First I wanted to thank everyone who commented on my last post. I really appreciated your perspectives. I’m definitely in a place where taking in other people’s words feels like a better use of my time than writing my own. I have SO MANY books I want to read, and not enough time to read them at the pace I want to. And I’m not sure if forcing myself to show up here is the right move. I think there are definitely times when pushing past lags of an enthusiasm is the right move, I’m just not sure if it is for me now. The reality is that if I force myself to write even when I don’t want to, I can’t actually do any real damage (I don’t have to worry about burn out because my livelihood doesn’t depend on my ability to write), so maybe I’ll push myself and see where it takes me.

I definitely want to think more about WHAT I should write. I think one of the reasons I felt compelled to write that post is that I want to put something of value out there, something that I can point to and know it was of service to someone. I do think personal narratives are valuable, and I absolutely enjoy the blogs I read that are simple accounts of people’s lives. But I also want to sprinkle my writing with more meaningful perspectives. I have a couple ideas, and I hope that if I’m asking myself to write a certain number of times a week, I will actually write some of those posts.

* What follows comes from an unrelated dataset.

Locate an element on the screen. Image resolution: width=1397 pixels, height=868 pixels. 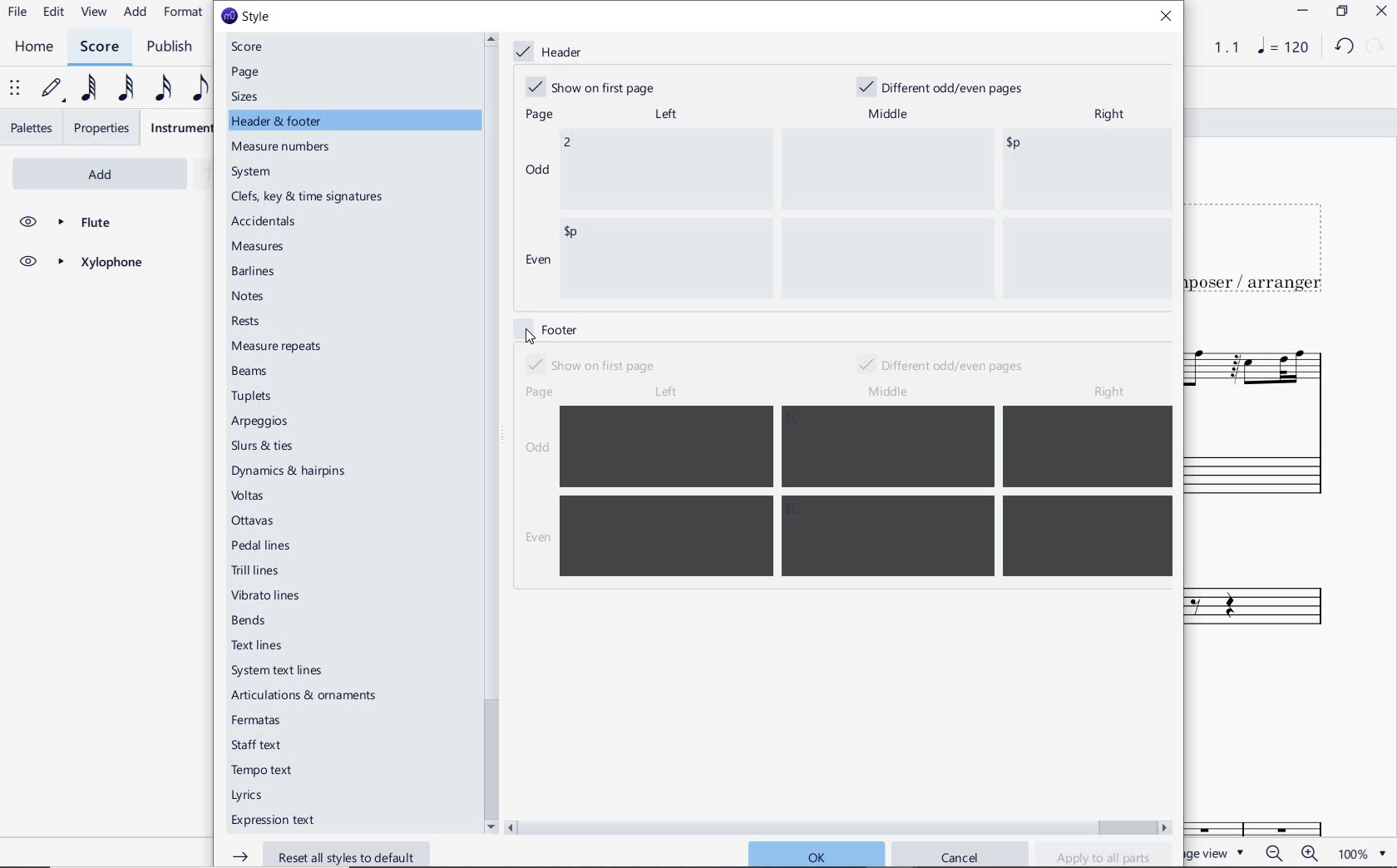
system text lines is located at coordinates (279, 670).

I also find myself totally disengaging at night, and that is not a productive way to spend the precious hours I have at my disposal. I need to get grading done. I need to plan, and create materials for new lessons. I can’t just zone out in front of mediocre programming. Maybe if I ask myself to write a few nights a week, I can combat the disengagement.

It’s so hard to know sometimes what is the right thing to do. I feel like I know myself relatively well, so that I can respect the need to disengage in the evenings when I recognize that inclination. But sometimes I’m less sure if I should continue catering to that desire to disengage, and do absolutely nothing, and when I should push past it and make myself produce…. something. Anything! There are so many articles out there about learning to say no, about letting yourself rest, about respecting the need to recharge, but I have yet to read something that helps you know when it’s time to say enough is enough, and to make yourself do shit again.

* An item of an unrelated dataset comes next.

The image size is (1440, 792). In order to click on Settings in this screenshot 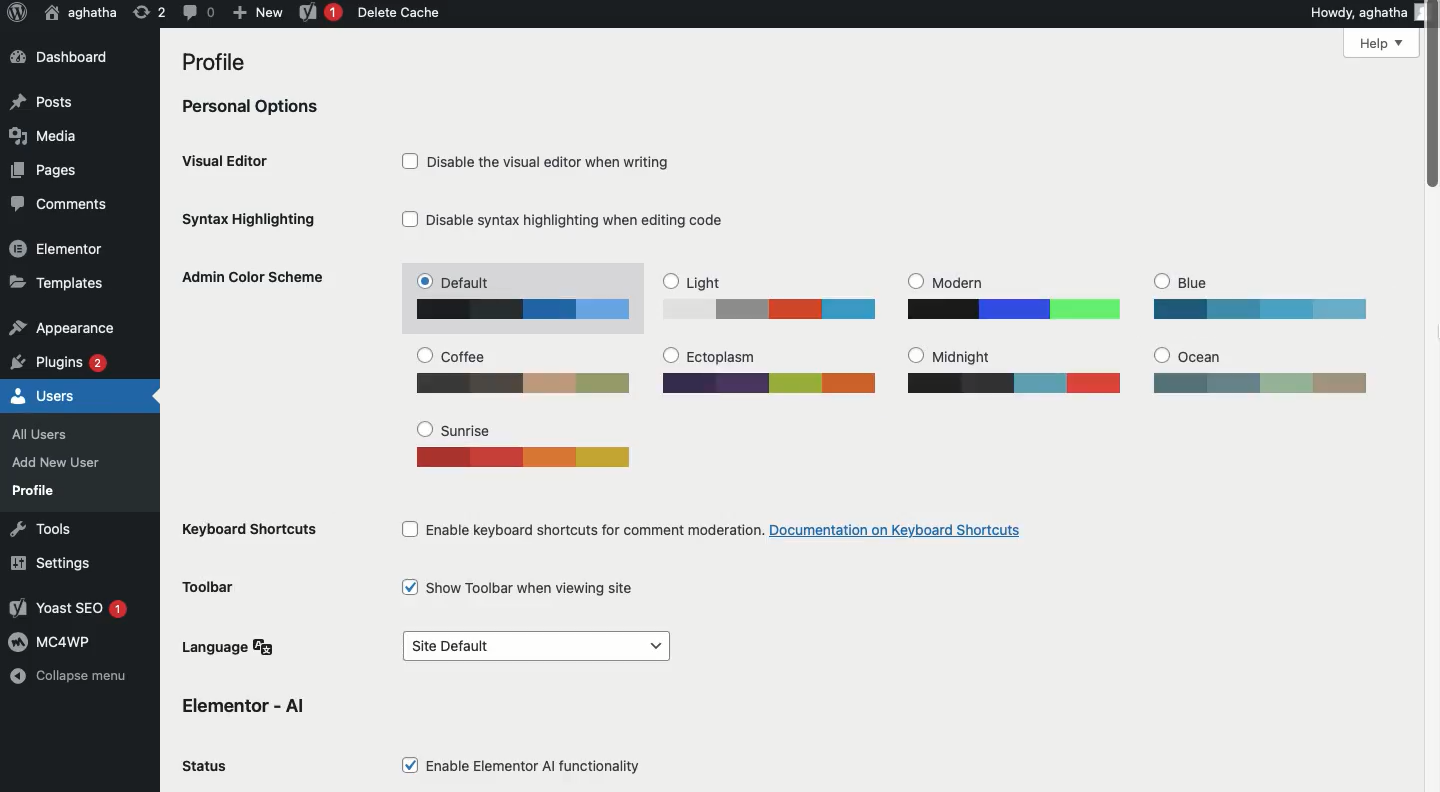, I will do `click(47, 563)`.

I guess I’ll give it a try, the pushing past it, and if after a few weeks I feel better, I’ll know it was the right move. If, after a few weeks, I feel more compelled to disengage than ever, I’ll reconsider my current plan.

How do you determine if you should let yourself rest, or if you should push past it?

4 Comments

  1. I realized I was holding my breath hoping you had written for this morning. Thank you.
    What books are you wanting to read and why and we talk about them too? Do you want more feedback on your topics?
    I pushed for survival ~~sole support of two children. Then I pushed to find out who I was/am and my interests, ideas, to develop a life as a single person. You may find writing gives you a place to explore you and what and why you are doing with your life, or not. I hear you saying I AM and that is important in my way of thinking. But your take may be different.

  2. I find that if I let myself disengage at night, I am WAY more stressed the following day about all of the things I didn’t get done, so I rarely do it. Last night I went to bed instead of finishing tax stuff, and now I’m going to have to leave work early to finish by the deadline. GAH!

    1. Ohhh! that sounds like a really valuable training. I hope your employer gives you the time and pays for the conference.

    2. That sounds like an awesome opportunity, both for you currently and in the future. I really hope it works out and you get to go.